Here we go again, people!
It’s time for another school year. (For those that work at a year-round school, you might have long since settled into your classrooms. Hope it’s going well.) As I mentioned before, I have taken on a new role this year as an instructional coach. I’m currently on Day 6 and have attended a total of 5 trainings. I’d say it’s going rather well! (I’ll speak on the trainings at a later date because I got some really juicy tidbits to share.) Anyway, even though I don’t have my own classroom, I will still be posting things I have done in the past. You know, those things that I always said I would blog about…and didn’t.

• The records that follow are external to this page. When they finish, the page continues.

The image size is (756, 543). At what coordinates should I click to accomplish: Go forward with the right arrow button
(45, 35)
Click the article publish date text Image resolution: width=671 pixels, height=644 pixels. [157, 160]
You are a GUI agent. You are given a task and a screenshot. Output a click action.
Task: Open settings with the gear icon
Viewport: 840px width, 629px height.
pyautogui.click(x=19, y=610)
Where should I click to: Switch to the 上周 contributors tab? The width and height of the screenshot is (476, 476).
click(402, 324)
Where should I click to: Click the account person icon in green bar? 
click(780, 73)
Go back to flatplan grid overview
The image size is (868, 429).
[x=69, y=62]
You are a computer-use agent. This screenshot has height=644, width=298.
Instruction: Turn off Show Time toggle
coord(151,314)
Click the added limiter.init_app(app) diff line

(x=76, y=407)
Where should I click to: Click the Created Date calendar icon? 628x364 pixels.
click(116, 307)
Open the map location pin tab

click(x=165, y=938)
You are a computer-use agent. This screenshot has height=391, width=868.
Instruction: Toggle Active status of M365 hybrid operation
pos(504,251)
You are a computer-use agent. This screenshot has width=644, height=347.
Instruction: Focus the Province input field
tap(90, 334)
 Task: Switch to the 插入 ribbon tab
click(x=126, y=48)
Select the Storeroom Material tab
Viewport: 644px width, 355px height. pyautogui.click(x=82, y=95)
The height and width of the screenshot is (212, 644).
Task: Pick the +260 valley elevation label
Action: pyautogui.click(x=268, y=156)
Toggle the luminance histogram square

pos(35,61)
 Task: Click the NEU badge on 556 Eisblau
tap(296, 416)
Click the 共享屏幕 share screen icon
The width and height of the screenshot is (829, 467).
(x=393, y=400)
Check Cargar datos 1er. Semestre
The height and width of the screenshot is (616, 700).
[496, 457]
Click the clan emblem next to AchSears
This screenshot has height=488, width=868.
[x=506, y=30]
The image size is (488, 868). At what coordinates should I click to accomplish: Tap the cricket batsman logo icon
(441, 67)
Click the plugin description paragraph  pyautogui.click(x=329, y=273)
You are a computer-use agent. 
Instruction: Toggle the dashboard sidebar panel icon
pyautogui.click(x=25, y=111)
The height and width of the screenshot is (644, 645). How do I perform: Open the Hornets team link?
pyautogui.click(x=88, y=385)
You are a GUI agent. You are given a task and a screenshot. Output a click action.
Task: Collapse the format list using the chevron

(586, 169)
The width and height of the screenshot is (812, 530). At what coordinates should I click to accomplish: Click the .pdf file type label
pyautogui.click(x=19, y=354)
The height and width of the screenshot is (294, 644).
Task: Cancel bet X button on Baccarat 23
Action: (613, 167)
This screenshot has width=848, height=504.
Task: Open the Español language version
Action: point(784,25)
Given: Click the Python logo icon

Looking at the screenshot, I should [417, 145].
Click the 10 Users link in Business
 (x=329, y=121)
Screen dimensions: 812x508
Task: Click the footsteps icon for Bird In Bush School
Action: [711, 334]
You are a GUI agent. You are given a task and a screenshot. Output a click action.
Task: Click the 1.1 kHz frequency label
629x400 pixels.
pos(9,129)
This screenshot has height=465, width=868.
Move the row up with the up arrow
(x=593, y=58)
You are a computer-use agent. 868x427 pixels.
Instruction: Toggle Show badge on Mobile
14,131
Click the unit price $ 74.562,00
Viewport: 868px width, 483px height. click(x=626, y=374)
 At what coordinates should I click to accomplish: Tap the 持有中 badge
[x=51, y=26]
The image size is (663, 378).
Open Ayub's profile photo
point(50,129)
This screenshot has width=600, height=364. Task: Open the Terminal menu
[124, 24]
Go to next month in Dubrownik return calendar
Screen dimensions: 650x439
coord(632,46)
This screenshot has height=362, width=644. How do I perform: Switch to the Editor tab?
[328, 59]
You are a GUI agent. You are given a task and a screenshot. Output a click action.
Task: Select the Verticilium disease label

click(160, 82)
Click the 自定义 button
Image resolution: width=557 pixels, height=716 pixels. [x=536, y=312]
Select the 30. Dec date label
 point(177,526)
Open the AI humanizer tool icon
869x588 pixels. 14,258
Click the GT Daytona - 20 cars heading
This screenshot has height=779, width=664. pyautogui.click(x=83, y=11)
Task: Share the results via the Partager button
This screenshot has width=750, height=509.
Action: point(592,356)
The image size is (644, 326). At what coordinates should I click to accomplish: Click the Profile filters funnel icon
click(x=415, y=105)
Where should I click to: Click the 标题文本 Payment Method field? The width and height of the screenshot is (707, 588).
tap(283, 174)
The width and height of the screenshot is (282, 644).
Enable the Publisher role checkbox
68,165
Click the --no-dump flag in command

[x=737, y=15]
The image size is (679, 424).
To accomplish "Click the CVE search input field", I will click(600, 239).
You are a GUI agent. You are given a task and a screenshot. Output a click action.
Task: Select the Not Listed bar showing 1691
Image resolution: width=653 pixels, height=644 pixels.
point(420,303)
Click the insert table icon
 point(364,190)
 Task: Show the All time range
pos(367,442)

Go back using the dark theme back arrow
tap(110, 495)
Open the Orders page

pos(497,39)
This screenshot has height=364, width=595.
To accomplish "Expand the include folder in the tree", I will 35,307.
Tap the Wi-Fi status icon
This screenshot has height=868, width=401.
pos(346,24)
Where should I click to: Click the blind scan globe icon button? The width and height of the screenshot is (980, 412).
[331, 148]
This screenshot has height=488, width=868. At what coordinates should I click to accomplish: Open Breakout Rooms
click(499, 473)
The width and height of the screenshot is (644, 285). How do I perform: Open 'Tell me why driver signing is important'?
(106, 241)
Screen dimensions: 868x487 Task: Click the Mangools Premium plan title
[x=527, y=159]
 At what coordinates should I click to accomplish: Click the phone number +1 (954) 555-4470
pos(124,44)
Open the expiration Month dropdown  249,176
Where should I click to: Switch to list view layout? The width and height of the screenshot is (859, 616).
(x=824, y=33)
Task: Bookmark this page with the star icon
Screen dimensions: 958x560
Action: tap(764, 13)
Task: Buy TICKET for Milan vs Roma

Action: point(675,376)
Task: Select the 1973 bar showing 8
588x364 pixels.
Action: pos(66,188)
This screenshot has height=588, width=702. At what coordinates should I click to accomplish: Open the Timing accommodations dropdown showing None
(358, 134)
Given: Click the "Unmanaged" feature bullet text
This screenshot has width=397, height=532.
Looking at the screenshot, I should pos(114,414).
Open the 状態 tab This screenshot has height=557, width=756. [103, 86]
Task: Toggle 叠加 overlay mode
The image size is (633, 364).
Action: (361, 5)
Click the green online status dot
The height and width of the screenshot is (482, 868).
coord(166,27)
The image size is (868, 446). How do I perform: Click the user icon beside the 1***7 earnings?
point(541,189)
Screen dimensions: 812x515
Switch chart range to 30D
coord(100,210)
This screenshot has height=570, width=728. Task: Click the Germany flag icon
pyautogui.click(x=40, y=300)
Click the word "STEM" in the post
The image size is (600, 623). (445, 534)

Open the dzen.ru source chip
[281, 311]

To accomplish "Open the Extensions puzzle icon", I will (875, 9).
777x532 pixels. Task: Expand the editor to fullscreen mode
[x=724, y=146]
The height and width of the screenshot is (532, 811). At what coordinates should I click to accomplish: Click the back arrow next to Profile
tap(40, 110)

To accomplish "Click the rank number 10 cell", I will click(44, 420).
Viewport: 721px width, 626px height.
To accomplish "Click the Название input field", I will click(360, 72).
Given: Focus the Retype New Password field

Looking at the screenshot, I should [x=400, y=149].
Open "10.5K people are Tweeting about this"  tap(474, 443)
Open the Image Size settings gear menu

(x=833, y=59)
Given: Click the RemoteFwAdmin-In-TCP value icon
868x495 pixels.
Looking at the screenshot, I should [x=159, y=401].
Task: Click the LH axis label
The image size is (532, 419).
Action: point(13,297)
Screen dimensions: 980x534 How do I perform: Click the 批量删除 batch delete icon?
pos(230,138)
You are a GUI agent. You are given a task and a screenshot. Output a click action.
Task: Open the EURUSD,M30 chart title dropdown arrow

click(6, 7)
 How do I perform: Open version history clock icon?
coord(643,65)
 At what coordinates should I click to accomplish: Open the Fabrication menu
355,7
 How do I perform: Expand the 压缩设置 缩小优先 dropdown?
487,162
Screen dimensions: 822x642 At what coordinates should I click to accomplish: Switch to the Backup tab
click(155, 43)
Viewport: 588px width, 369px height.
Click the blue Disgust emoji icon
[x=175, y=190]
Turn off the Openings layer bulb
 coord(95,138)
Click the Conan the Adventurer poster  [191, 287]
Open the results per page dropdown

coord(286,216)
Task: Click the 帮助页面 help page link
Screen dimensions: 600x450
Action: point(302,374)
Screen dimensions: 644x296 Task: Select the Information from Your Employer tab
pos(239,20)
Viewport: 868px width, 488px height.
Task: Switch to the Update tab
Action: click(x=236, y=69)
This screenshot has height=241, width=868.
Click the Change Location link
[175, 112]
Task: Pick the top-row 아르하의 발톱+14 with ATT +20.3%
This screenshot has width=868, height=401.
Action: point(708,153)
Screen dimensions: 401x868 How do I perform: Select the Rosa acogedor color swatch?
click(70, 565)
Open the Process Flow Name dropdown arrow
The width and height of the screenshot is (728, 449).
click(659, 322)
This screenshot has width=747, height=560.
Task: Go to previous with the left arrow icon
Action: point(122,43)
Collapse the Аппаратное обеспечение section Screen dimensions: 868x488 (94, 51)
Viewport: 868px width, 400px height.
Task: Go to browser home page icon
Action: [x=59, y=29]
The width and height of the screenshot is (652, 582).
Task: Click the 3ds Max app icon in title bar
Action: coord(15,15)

The most important thing a teacher can do during the first days of school is to build a positive and supportive classroom culture. The students need to feel safe in order to take academic risks throughout the year. If the students are not comfortable, collaborative conversations cannot occur and learning will not reaching its optimum potential. We all know that learning is social. So if the social environment is not there, students will not achieve their full greatness.
One of my brilliant professors taught me a motto which I have since stolen and slapped on a poster. He would say, “Everyone participates, everyone learns. You either do it with us or in front of us.” He would make us repeat that each day. So when students felt like not participating in an activity (I like to incorporate dance moves, songs, cheers, etc.), that would be their choice. But I would remind them that their only other option was to do it ‘in front of us’. I have yet to have a student come to the front.
Below are some pictures that I will briefly explain. The “FAIL” poster was always a hit. Students glanced at it with scary eyes until I explained that failure was welcomed and encouraged in this class. When we fail, we learn and try again. Each day I had a different activity for the students to try to practice this concept (i.e. house of cards, math challenges, domino buildings, any fun thing found on my pinterest board).
Above was my revised book recommendation wall. Originally, I had the books only sorted by fictional and informational text. But because my “40 Book Challenge” required readings of different genres, I needed to categorize the recommendations for the students.
I always took pictures of my kids on the first day of school and made about 6 copies per student. You’ll notice in my classroom that I have their faces on everything. I like that personal touch, more so than name tags. Personal preference. The Raining Compliments was a way to teach the students how to give and receive meaningful compliments. One of my classroom jobs was a compliment coordinator. This person would let me know when each student had at least one compliment in their bag. Only then would students be able to collect their compliments during dismissal.
I know, I know. Multiplication Jail might be considered too negative. It depends on the relationship you have with your students. This is always when I used to give timed math tests (operational drills). I stopped that practice a couple years ago. Strain your Brain was simply a fun, critical thinking challenge (usually math) that students tried to solve each week.
Love this science challenge of the week. Again, it was a student’s job. The less I have to remember, the better for all. The visual for monitoring the writing process really helped me keep track of where everyone was and who needed help.
P.S. Love the “Please excuse our bare board. Our writing is under construction.” sign. I always felt guilty with a bare board, but this sign liberated me.